START Data provided

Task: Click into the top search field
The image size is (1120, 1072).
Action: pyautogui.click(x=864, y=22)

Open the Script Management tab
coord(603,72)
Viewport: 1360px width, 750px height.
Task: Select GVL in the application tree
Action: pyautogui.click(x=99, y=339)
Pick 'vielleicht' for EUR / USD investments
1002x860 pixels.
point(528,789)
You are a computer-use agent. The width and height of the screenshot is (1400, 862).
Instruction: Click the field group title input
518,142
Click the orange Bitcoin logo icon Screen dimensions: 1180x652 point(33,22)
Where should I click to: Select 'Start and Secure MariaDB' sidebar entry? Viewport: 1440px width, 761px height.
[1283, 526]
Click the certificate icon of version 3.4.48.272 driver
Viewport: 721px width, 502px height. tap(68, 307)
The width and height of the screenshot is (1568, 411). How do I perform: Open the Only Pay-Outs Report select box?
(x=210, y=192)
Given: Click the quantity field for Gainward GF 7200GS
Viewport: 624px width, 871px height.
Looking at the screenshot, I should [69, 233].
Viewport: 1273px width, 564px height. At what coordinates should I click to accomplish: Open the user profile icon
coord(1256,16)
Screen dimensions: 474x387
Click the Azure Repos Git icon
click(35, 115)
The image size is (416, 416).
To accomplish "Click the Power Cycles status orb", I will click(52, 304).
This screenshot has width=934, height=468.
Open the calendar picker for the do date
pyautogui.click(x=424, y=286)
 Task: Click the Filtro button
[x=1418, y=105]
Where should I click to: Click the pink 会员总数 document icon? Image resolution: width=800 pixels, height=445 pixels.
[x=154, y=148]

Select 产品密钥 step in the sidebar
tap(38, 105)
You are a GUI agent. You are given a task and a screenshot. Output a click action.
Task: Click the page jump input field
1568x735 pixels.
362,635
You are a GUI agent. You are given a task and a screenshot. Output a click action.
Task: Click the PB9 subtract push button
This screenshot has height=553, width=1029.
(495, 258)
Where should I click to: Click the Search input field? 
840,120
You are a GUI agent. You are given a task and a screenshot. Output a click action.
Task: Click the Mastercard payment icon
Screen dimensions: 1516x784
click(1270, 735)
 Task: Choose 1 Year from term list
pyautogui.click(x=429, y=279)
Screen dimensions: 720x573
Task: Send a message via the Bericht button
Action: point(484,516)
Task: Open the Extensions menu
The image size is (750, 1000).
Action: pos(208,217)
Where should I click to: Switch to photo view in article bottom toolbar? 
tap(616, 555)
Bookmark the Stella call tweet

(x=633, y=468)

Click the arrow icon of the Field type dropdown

END Data provided

**What is needed**
Return the records given above in their entirety, word for word.

**Solved exercise**
Task: Click into the top search field
The image size is (1120, 1072).
Action: pyautogui.click(x=864, y=22)

Open the Script Management tab
coord(603,72)
Viewport: 1360px width, 750px height.
Task: Select GVL in the application tree
Action: pyautogui.click(x=99, y=339)
Pick 'vielleicht' for EUR / USD investments
1002x860 pixels.
point(528,789)
You are a computer-use agent. The width and height of the screenshot is (1400, 862).
Instruction: Click the field group title input
518,142
Click the orange Bitcoin logo icon Screen dimensions: 1180x652 point(33,22)
Where should I click to: Select 'Start and Secure MariaDB' sidebar entry? Viewport: 1440px width, 761px height.
[1283, 526]
Click the certificate icon of version 3.4.48.272 driver
Viewport: 721px width, 502px height. tap(68, 307)
The width and height of the screenshot is (1568, 411). How do I perform: Open the Only Pay-Outs Report select box?
(x=210, y=192)
Given: Click the quantity field for Gainward GF 7200GS
Viewport: 624px width, 871px height.
Looking at the screenshot, I should [69, 233].
Viewport: 1273px width, 564px height. At what coordinates should I click to accomplish: Open the user profile icon
coord(1256,16)
Screen dimensions: 474x387
Click the Azure Repos Git icon
click(35, 115)
The image size is (416, 416).
To accomplish "Click the Power Cycles status orb", I will click(52, 304).
This screenshot has width=934, height=468.
Open the calendar picker for the do date
pyautogui.click(x=424, y=286)
 Task: Click the Filtro button
[x=1418, y=105]
Where should I click to: Click the pink 会员总数 document icon? Image resolution: width=800 pixels, height=445 pixels.
[x=154, y=148]

Select 产品密钥 step in the sidebar
tap(38, 105)
You are a GUI agent. You are given a task and a screenshot. Output a click action.
Task: Click the page jump input field
1568x735 pixels.
362,635
You are a GUI agent. You are given a task and a screenshot. Output a click action.
Task: Click the PB9 subtract push button
This screenshot has height=553, width=1029.
(495, 258)
Where should I click to: Click the Search input field? 
840,120
You are a GUI agent. You are given a task and a screenshot. Output a click action.
Task: Click the Mastercard payment icon
Screen dimensions: 1516x784
click(1270, 735)
 Task: Choose 1 Year from term list
pyautogui.click(x=429, y=279)
Screen dimensions: 720x573
Task: Send a message via the Bericht button
Action: point(484,516)
Task: Open the Extensions menu
The image size is (750, 1000).
Action: pos(208,217)
Where should I click to: Switch to photo view in article bottom toolbar? 
tap(616, 555)
Bookmark the Stella call tweet

(x=633, y=468)

Click the arrow icon of the Field type dropdown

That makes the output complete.